Specify attribute term delimiter as post-normalized space #191

nigelmegitt · 2016-09-29T15:27:03Z

See also #185 and #170 for background: the current use of <lwsp> permits white space even though XML attribute normalization would remove leading and trailing white space and replace intermediate strings of white space with a single #x20 character. My proposal for this was to replace <lwsp> with <nsp> where:

<nsp>: #x20 after applying the normalization rules in [1]

[1] https://www.w3.org/TR/REC-xml/#AVNormalize

Right now, traversing all the links from https://w3c.github.io/ttml2/spec/ttml2.html#reduced-infoset-attribute through the term definition and the reference into https://www.w3.org/TR/2004/REC-xml-infoset-20040204/#infoitem.attribute , we already specify attribute values in terms of normalized values in the reduced infoset, so the use of <lwsp> is actually rather difficult to achieve - anything other than a single #x20 character would have to be escaped. However it is possible to escape those characters. I do not know why that would be useful.

Some (non-mutually-exclusive) proposals to allow for simpler implementations:

Add an informative note that the processing of XML normalized attribute values may limit the type of character that could appear in linear white space.
Add feature designators to indicate that processors handle/do not handle escaped whitespace characters that pass through the normalization process, and that documents contain/do not contain such escaped whitespace characters.
Add an additional requirement to de-escape escaped whitespace characters prior to the XML attribute value normalization process so that the resulting information set never has leading or trailing whitespace and always has exactly one #0x20 character between terms.

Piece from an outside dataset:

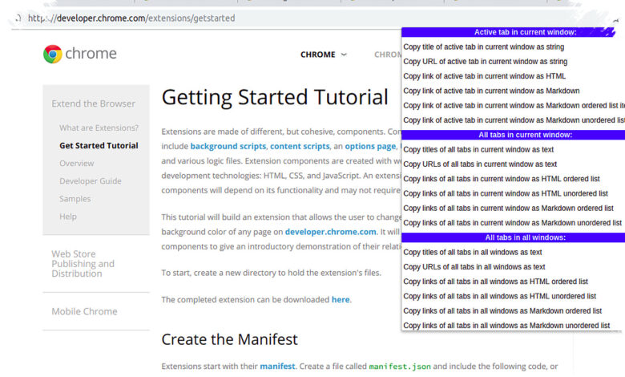This screenshot has width=625, height=377.
Task: Copy link of active tab as Markdown
Action: (x=491, y=91)
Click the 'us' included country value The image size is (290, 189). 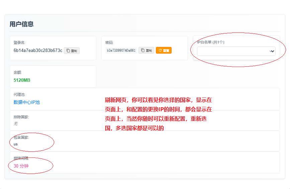coord(16,144)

The text was updated successfully, but these errors were encountered:

skynavga · 2017-05-16T18:09:58Z

So, the facts are as follows:

TTML is neutral to the concrete representation of a document instance, and merely recommends XML (in the absence of other requirements); consequently, we can't say for certain that XML space normalization has occurred on attribute values prior to creating their counterpart in the reduced infoset;
even if XML is used, one can escape whitespace to avoid XML normalization;

In conclusion, we need to retain the current definition of and not refer to XML normalized space. Therefore, no action is required on this issue, so closing.

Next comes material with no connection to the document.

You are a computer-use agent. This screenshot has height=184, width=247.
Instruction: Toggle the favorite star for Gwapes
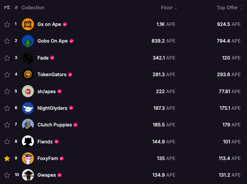point(7,175)
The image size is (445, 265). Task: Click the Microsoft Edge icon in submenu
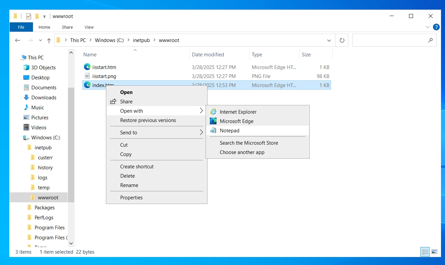pos(213,121)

nigelmegitt · 2017-05-19T16:16:36Z

@skynavga this is a bit surprising. Firstly, we do require attribute value normalisation when constructing the XML infoset, independently of the concrete representation of the document instance, and secondly you seem not to have addressed the third proposal at the end of #191 (comment):

Add an additional requirement to de-escape escaped whitespace characters prior to the XML attribute value normalization process so that the resulting information set never has leading or trailing whitespace and always has exactly one #0x20 character between terms.

This would ensure that implementations always get a consistent single #x20 between terms regardless of how the document is represented, in other words we would have a processing model with less implementation complexity in handling a variety of white space scenarios. Is that not a good idea?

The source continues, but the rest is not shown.